He tells good jokes. And when he speaks, people listen.

You’re drawn to him, but you don’t know why exactly. He’s just… charismatic.

Maybe it’s not in a bar, but I’m sure you’ve met someone like him. He’s the life of the party, and everyone likes him. Grrr…. Why can’t you be like him?

Far too many people believe being likeable is a God-given talent. A precious gift bestowed only to a lucky few — the charming, good-looking, and talented few.

But that’s not true.

A New Angle: Likeability

Many articles and books have been written about likeability, charisma or whatever you want to call it. Some are based on experience, some on psychology or social studies. But have you ever wondered how celebrities do it?

People like celebrities. They’re admired, worshipped even. So how come we like them, even if most of us haven’t met, let alone talked to them?

Yes, you and I don’t have their wealth and fame. We don’t have hit TV shows or any huge platform, for that matter. But now, we can be as likeable as they are, straight from their playbook.

Some actors use science-backed research to become more likeable.

How to Be More Likeable

Sometimes you may find that some people are more naturally drawn to you than others and want to be around you as much as possible.

A more likeable personality type exhibits several key qualities, including listening actively, making a great first impression, being accountable for mistakes, and treating everyone with respect. If you want to learn how to be more likeable, you have come to the right place.

They are more agreeable people overall in social situations, displayed by their extroversion—they are social, talkative, assertive, and excitable.

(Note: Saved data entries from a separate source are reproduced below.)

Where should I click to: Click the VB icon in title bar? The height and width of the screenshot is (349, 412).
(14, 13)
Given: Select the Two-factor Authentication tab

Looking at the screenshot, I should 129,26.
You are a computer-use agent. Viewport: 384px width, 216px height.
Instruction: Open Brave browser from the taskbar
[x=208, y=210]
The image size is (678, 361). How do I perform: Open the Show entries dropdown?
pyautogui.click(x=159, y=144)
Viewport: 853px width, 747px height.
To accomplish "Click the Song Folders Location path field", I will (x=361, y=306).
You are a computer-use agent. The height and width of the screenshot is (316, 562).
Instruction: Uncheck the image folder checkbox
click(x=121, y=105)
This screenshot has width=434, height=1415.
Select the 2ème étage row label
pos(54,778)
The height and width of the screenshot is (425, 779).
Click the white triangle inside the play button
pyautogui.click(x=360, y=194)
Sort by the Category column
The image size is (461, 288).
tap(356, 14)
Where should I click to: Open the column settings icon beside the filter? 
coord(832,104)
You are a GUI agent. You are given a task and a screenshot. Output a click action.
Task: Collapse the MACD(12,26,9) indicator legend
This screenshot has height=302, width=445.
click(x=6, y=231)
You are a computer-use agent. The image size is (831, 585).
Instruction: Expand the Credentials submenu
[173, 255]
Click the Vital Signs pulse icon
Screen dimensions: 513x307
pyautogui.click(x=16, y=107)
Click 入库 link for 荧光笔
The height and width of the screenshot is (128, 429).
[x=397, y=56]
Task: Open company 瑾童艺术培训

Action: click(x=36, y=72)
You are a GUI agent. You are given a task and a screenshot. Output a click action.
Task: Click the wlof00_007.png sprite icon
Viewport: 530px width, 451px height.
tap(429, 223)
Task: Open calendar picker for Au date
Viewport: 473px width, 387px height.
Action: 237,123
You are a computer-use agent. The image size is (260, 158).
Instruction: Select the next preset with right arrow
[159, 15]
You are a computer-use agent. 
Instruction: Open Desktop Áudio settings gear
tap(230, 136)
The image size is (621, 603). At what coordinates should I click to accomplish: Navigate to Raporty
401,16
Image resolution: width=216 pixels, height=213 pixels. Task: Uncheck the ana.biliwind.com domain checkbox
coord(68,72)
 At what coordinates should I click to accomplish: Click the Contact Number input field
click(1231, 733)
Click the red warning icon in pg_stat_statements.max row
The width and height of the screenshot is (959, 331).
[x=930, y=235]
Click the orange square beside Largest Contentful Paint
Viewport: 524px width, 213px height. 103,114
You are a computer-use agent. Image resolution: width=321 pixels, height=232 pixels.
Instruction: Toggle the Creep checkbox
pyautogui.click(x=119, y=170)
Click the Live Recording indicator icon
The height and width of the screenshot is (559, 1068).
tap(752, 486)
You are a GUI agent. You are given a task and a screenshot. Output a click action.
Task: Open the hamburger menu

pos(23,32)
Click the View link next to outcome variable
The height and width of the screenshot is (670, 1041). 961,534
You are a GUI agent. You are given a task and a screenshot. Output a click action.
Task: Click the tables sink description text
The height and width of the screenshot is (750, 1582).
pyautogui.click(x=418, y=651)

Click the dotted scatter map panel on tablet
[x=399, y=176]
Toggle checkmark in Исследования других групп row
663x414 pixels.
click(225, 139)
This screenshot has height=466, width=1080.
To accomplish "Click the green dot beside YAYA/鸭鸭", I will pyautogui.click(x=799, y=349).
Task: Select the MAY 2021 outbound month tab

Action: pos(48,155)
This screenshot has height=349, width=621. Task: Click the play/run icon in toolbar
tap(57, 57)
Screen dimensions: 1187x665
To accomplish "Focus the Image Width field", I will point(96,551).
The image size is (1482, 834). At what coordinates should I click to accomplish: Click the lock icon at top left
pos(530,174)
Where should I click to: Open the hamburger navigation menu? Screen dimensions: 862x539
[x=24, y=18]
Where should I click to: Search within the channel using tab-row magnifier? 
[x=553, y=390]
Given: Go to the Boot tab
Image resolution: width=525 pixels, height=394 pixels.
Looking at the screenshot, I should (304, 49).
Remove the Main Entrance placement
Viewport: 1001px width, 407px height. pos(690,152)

Run through our likeability strategies below and learn more about the likeable person test to determine your own likeability factor.

1. Show Vulnerability

A white computer generated face with a vulnerable expression on a black background.
Do you show enough vulnerability to connect with others?

Kerry Cahill, who played Lt. Whitley in Terminator Genisys and Wendy in the TV series, Zoo, advises people who want to be liked to show vulnerabilitiy.

You can quickly build a connection with someone when they know you’re just a normal person who bleeds, struggles, and cries like any human on this planet.

Cahill doesn’t do it to illicit sympathy or gain more followers. But it’s an important cause for her and shows in how she talks about it. Cahill said:

My father’s honorable and faithful service lives on in me and I am committed to doing all I can to raise awareness of the ongoing issues for our veterans and active duty.

Kerry Kahill

“When people share their stories, there can be a two-pronged effect: they can help people and that can transfer into being relatable,” adds Tracie Hovey, CEO of Ovation PR.

2. Show it Through Body Language

A firm handshake showing confident body language.
Politicians aren’t celebrities, but must be likeable to win elections.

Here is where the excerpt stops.